Langford Lake, along with Glen Lake and Florence Lake, is a natural glacial kettle formed by glacial drift during the last ice age. Inflow to Langford Lake is primarily through storm water ponds and weir located at along the southeast shoreline. The original drainage of the lake was altered when the railway berm was constructed in the nineteen thirties. Langford Lake’s outflow is through a drainage ditch with a large culvert into Langford Creek and onto Goldstream River. These waters eventually reach Saanich Inlet and the Salish Sea. Monitoring of the sixty one hectares that form Langford Lake is a combined effort of the Langford Lake Area Protection Society and British Columbia’s Lake Stewardship and Monitoring Program. Since the installation of an aerator system, Langford Lake has become a user-friendly lake for water enthusiasts. Overseen by the City of Langford under guidelines from British Columbia’s Ministry of Environment, the drainage system is set to maintain a constant water level during the summer. With an average depth of nine meters and maximum depth of sixteen meters, Langford Lake reaches its highest water level during rainy winter months. Langford Lake was once a source of domestic water supply but today its six kilometer shoreline is a source of recreation for lakeside property owners with six public access areas. Several public swimming areas may be found around Langford Lake as well as two other public beaches. Boaters, canoers and kayakers can use the boat launch found at the lake’s southeast end. To help maintain Langford Lake’s quiet and peaceful setting, outboard motors and personal water craft are not permitted. Three wheelchair accessible fishing floats are provided by the City of Langford. The lake is annually stocked with seven hundred and fifty rainbow trout (Oncorhynchus mykiss) although the waters might contain native fish called peamouth minnows (Mylocheilus caurinus). Trout and other introduced fish such as small mouth bass, pumpkin seed sunfish and yellow perch are caught by local fishers.  Native fish, like M. caurinus, are rare since like many freshwater fish, these minnows are not capable of surviving in salt water to have swum to the island.  Leigh Beach Park, Le Quesne Park, Flute Lane Park, City Center Park, Westhills Park, Goudy Park, Belmont Secondary School Green Space, Glen Lake Park and Irwin Park are nearby.

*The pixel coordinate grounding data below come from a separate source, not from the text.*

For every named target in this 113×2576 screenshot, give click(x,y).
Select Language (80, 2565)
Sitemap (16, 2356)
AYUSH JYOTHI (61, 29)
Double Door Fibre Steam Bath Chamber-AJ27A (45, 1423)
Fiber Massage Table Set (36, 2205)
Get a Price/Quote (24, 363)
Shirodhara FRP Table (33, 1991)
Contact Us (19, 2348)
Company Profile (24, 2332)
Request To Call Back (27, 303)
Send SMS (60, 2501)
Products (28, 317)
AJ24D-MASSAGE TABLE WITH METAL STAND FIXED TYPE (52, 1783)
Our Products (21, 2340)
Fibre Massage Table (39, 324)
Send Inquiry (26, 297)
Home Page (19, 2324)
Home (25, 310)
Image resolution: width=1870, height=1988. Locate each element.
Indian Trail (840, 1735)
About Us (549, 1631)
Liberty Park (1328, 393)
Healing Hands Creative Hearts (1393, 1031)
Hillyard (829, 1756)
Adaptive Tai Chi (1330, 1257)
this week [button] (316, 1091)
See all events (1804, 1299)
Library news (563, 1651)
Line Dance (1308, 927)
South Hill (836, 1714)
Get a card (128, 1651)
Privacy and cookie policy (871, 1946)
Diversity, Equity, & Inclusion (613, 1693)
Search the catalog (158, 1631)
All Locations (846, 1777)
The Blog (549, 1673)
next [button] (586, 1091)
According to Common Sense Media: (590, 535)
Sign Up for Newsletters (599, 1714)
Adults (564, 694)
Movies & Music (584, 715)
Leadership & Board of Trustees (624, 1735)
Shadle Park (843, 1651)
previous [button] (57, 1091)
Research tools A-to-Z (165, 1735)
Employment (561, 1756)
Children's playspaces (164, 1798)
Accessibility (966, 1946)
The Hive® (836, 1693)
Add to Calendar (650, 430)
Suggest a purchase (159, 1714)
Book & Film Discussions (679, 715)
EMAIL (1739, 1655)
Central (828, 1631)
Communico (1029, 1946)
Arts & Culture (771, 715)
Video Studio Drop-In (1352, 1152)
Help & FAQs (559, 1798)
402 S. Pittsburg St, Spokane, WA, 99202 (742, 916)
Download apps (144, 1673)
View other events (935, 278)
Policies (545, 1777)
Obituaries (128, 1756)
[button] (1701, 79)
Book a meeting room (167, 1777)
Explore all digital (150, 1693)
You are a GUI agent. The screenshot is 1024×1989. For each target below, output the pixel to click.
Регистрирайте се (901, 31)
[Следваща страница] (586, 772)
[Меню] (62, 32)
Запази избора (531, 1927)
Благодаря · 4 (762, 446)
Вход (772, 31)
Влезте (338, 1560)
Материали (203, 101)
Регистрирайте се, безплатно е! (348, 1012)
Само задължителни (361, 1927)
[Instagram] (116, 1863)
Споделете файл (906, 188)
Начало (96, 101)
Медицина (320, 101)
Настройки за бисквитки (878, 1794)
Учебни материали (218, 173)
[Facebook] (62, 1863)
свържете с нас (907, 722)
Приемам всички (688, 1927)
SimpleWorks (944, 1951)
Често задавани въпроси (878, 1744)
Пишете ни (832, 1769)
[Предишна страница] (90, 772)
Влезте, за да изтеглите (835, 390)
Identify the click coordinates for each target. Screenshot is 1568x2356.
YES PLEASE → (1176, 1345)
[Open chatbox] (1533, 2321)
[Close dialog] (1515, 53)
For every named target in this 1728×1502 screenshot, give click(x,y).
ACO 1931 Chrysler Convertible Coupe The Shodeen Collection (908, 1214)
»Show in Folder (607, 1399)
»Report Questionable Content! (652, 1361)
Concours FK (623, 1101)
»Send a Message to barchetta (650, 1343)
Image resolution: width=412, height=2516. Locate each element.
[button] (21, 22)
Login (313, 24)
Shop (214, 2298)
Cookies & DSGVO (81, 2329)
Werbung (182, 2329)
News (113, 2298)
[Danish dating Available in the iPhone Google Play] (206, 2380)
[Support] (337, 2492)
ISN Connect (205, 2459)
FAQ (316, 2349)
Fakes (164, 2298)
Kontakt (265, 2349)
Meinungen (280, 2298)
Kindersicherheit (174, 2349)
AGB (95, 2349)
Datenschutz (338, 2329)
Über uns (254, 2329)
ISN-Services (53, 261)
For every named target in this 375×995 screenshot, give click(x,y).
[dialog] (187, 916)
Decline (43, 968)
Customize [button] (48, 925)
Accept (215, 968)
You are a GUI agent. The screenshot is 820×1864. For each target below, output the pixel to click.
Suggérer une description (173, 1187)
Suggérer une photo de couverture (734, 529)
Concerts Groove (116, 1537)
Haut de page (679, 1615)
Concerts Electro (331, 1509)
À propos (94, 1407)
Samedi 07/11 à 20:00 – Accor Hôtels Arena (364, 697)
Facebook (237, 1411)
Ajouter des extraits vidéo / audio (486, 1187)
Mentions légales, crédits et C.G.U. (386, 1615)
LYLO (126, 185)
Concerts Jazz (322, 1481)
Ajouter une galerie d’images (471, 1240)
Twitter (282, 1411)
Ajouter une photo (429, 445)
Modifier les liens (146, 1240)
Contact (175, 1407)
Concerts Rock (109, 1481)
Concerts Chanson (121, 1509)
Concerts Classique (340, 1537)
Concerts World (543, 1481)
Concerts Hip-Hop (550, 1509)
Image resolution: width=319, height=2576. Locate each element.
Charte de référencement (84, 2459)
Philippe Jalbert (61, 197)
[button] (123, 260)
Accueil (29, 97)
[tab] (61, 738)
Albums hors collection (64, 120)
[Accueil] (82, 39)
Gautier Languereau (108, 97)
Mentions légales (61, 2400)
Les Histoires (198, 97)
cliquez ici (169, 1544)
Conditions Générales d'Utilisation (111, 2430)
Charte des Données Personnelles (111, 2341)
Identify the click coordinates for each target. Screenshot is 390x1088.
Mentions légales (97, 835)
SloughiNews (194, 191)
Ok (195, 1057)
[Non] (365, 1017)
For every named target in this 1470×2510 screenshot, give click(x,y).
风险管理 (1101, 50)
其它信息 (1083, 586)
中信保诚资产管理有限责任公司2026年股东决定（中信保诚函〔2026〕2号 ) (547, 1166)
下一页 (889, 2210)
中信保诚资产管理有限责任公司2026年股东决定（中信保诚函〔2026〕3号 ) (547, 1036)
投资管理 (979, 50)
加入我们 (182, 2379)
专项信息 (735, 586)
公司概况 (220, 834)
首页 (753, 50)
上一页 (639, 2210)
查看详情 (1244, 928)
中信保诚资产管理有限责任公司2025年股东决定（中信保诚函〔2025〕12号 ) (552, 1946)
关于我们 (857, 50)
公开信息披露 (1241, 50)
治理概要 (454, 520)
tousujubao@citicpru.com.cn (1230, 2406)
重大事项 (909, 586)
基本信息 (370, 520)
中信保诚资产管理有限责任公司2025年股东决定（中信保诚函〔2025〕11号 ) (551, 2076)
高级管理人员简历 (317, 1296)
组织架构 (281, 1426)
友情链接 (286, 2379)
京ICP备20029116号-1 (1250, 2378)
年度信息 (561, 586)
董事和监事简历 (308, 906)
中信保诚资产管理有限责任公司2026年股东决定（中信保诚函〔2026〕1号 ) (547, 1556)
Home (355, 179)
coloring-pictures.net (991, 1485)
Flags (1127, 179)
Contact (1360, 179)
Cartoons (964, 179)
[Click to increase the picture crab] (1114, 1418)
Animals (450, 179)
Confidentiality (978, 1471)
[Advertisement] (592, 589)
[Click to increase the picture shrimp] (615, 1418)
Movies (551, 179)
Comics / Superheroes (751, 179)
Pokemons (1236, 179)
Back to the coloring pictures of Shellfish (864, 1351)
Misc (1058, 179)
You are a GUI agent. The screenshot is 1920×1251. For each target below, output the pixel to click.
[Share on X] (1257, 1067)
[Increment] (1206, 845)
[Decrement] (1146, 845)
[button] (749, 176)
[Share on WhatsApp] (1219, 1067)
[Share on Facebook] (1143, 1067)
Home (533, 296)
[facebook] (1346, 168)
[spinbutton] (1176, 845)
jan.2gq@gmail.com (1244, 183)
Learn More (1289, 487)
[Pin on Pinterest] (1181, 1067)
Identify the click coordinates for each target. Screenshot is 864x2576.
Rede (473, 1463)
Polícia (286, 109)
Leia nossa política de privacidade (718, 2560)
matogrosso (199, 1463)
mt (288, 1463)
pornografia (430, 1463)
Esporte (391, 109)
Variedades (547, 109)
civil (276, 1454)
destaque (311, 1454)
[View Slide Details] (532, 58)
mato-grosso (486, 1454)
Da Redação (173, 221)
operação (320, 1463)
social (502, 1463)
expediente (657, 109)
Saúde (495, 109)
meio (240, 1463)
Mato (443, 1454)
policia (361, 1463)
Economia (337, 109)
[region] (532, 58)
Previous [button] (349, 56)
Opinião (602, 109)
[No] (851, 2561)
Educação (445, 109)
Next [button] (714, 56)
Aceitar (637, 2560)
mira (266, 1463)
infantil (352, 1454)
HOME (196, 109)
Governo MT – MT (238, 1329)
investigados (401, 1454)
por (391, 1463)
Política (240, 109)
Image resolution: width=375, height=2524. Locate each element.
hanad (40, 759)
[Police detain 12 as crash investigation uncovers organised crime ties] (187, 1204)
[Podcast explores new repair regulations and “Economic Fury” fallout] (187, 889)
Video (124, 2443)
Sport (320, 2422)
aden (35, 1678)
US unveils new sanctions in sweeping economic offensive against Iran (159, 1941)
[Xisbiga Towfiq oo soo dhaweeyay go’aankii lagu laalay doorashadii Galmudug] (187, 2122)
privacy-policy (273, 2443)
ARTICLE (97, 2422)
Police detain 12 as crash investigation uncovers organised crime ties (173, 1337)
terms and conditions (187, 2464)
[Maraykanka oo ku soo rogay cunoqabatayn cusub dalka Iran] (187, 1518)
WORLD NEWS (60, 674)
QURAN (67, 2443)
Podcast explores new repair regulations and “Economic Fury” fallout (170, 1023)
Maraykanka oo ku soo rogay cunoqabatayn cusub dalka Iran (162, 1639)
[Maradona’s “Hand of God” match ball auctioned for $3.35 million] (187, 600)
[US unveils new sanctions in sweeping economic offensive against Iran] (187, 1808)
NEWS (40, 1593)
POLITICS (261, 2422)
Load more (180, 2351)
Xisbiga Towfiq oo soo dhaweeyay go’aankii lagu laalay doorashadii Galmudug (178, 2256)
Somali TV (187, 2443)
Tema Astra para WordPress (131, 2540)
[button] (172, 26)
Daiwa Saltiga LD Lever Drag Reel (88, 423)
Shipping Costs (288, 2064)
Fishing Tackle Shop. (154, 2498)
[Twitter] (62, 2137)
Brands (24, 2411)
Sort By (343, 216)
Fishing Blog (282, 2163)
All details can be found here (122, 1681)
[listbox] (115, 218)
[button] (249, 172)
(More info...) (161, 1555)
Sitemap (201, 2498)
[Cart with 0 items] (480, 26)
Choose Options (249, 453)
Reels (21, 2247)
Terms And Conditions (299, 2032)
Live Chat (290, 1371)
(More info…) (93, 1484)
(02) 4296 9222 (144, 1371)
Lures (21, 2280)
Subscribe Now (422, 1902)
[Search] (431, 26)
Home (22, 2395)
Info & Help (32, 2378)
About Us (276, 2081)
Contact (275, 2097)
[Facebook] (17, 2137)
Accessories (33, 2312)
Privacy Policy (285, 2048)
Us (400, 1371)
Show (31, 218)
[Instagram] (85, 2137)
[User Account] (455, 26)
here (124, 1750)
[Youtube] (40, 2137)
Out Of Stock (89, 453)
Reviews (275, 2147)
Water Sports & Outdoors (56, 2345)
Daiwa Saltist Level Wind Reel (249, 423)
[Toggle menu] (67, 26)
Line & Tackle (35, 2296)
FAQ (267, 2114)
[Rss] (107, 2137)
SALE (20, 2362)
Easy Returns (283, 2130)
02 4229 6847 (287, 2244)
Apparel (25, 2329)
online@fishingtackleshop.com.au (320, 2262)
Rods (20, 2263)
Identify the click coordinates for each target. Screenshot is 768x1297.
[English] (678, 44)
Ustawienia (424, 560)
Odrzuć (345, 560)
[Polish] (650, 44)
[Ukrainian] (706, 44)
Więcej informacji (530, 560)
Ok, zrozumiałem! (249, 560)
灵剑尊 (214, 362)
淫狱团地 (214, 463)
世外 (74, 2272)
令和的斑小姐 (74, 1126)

Geographic location N48° 26’39”  W123° 31’ 34”


Langford Lake Park can be reached from the Trans Canada Highway also called Hwy1. Turn at Leigh Road exit and continue along to turn right onto Goldstream Avenue. Continue on Leigh Road as it curves past the lakefront homes to the west. The park is on the right near the rail way track.  There is a large gravel parking area and limited roadside parking this area. City buses travel along Goldstream Avenue and Langford Parkway.


Leigh Beach Park

Leigh Rd beach park Langford

Leigh Beach Park is in the Langford Lake area of Langford, B.C. This small waterfront park has washrooms, playground, picnic tables and benches. The playground has rubber matting under the climbing and swinging apparatus. A small grass covered area is on a low plateau overlooking the beach and playground where a few Douglas fir, arbutus and small shrubs remain. There is room to launch a personal watercraft like a kayak, board, or canoe from the beach area. A thirty meter boardwalk, part of the Ed Nixon Trail, lies along the road on the south side of the parkland. Seasonally a small raft is anchored off shore and used as a swimming platform. The park is right beside the Ed Nixon Trail, which lies mostly in Langford Lake Park. Langford Lake Park, Le Quesne Park, Flute Lane Park, City Center Park,  Belmont Secondary School Green Space, Glen Lake Park, Westhills Park and Irwin Park are nearby.


Geographic location N48° 26’39”  W123°31’34”


Leigh Road Beach Park can be reached from the Trans Canada Highway also called Hwy1. Turn at Leigh Road exit and continue along to turn right onto Goldstream Avenue. Continue on Leigh Road and look for a gravel parking area on the left. The park is about twenty meters further along the road. Alternatively use Langford Parkway, accessed from Jacklin Road, and park in several of the parking areas for the City Center Park and Goudy Park. There is limited roadside parking near the beach. City buses travel along Goldstream Avenue and Langford Parkway.